Every record is to be printed exactly as it appears.

[[ Source data open ]]

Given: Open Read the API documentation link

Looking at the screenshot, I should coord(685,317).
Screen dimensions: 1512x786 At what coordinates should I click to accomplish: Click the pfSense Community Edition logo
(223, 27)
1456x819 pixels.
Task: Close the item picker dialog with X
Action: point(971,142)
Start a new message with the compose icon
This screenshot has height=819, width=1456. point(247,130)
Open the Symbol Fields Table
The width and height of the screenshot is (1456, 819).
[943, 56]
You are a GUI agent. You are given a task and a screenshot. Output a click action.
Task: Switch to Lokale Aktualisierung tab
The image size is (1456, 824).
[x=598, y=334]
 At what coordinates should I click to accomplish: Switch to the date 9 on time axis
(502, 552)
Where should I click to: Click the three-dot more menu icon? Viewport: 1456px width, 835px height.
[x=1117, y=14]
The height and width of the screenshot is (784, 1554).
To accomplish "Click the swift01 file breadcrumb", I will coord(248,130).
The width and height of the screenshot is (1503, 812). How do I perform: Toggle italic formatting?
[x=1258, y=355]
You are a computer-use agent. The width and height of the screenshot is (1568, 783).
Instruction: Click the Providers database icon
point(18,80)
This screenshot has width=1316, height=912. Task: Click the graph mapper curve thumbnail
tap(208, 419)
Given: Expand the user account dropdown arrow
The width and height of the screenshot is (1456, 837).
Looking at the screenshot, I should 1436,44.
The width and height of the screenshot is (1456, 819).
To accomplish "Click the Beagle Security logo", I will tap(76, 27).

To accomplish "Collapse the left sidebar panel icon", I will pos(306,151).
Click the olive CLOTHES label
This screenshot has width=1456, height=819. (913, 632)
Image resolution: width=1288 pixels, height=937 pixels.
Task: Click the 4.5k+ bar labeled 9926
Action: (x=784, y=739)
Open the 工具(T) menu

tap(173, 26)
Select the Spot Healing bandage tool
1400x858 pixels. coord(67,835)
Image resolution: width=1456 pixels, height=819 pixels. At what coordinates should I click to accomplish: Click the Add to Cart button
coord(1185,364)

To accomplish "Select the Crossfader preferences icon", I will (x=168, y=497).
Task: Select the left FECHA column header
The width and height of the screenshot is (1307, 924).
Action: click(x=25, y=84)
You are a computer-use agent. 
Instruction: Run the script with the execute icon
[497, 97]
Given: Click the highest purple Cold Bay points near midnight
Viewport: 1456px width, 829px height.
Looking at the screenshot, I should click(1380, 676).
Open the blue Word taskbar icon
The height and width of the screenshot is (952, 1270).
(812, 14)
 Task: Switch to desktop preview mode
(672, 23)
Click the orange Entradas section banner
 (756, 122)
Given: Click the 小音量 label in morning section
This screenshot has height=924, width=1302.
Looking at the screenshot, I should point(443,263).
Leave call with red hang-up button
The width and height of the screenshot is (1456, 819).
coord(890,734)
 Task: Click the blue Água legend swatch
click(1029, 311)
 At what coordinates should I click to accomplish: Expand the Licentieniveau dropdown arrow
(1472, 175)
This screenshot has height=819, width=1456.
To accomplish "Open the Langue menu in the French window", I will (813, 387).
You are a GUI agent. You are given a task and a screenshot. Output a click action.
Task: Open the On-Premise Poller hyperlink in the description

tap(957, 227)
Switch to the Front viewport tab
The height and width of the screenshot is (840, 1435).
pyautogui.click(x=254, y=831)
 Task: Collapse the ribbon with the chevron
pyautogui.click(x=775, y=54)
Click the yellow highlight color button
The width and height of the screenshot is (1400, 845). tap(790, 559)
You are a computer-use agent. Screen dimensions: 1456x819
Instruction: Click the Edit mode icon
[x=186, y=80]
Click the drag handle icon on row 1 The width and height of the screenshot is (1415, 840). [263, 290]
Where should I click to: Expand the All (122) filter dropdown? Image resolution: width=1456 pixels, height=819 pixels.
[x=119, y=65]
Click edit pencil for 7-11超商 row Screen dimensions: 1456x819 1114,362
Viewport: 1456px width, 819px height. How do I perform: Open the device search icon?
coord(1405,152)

[[ Source data closed ]]

* _Written answer_
Given: Open Read the API documentation link

Looking at the screenshot, I should coord(685,317).
Screen dimensions: 1512x786 At what coordinates should I click to accomplish: Click the pfSense Community Edition logo
(223, 27)
1456x819 pixels.
Task: Close the item picker dialog with X
Action: point(971,142)
Start a new message with the compose icon
This screenshot has height=819, width=1456. point(247,130)
Open the Symbol Fields Table
The width and height of the screenshot is (1456, 819).
[943, 56]
You are a GUI agent. You are given a task and a screenshot. Output a click action.
Task: Switch to Lokale Aktualisierung tab
The image size is (1456, 824).
[x=598, y=334]
 At what coordinates should I click to accomplish: Switch to the date 9 on time axis
(502, 552)
Where should I click to: Click the three-dot more menu icon? Viewport: 1456px width, 835px height.
[x=1117, y=14]
The height and width of the screenshot is (784, 1554).
To accomplish "Click the swift01 file breadcrumb", I will coord(248,130).
The width and height of the screenshot is (1503, 812). How do I perform: Toggle italic formatting?
[x=1258, y=355]
You are a computer-use agent. The width and height of the screenshot is (1568, 783).
Instruction: Click the Providers database icon
point(18,80)
This screenshot has width=1316, height=912. Task: Click the graph mapper curve thumbnail
tap(208, 419)
Given: Expand the user account dropdown arrow
The width and height of the screenshot is (1456, 837).
Looking at the screenshot, I should 1436,44.
The width and height of the screenshot is (1456, 819).
To accomplish "Click the Beagle Security logo", I will tap(76, 27).

To accomplish "Collapse the left sidebar panel icon", I will pos(306,151).
Click the olive CLOTHES label
This screenshot has width=1456, height=819. (913, 632)
Image resolution: width=1288 pixels, height=937 pixels.
Task: Click the 4.5k+ bar labeled 9926
Action: (x=784, y=739)
Open the 工具(T) menu

tap(173, 26)
Select the Spot Healing bandage tool
1400x858 pixels. coord(67,835)
Image resolution: width=1456 pixels, height=819 pixels. At what coordinates should I click to accomplish: Click the Add to Cart button
coord(1185,364)

To accomplish "Select the Crossfader preferences icon", I will (x=168, y=497).
Task: Select the left FECHA column header
The width and height of the screenshot is (1307, 924).
Action: click(x=25, y=84)
You are a computer-use agent. 
Instruction: Run the script with the execute icon
[497, 97]
Given: Click the highest purple Cold Bay points near midnight
Viewport: 1456px width, 829px height.
Looking at the screenshot, I should click(1380, 676).
Open the blue Word taskbar icon
The height and width of the screenshot is (952, 1270).
(812, 14)
 Task: Switch to desktop preview mode
(672, 23)
Click the orange Entradas section banner
 (756, 122)
Given: Click the 小音量 label in morning section
This screenshot has height=924, width=1302.
Looking at the screenshot, I should point(443,263).
Leave call with red hang-up button
The width and height of the screenshot is (1456, 819).
coord(890,734)
 Task: Click the blue Água legend swatch
click(1029, 311)
 At what coordinates should I click to accomplish: Expand the Licentieniveau dropdown arrow
(1472, 175)
This screenshot has height=819, width=1456.
To accomplish "Open the Langue menu in the French window", I will (813, 387).
You are a GUI agent. You are given a task and a screenshot. Output a click action.
Task: Open the On-Premise Poller hyperlink in the description

tap(957, 227)
Switch to the Front viewport tab
The height and width of the screenshot is (840, 1435).
pyautogui.click(x=254, y=831)
 Task: Collapse the ribbon with the chevron
pyautogui.click(x=775, y=54)
Click the yellow highlight color button
The width and height of the screenshot is (1400, 845). tap(790, 559)
You are a computer-use agent. Screen dimensions: 1456x819
Instruction: Click the Edit mode icon
[x=186, y=80]
Click the drag handle icon on row 1 The width and height of the screenshot is (1415, 840). [263, 290]
Where should I click to: Expand the All (122) filter dropdown? Image resolution: width=1456 pixels, height=819 pixels.
[x=119, y=65]
Click edit pencil for 7-11超商 row Screen dimensions: 1456x819 1114,362
Viewport: 1456px width, 819px height. How do I perform: Open the device search icon?
coord(1405,152)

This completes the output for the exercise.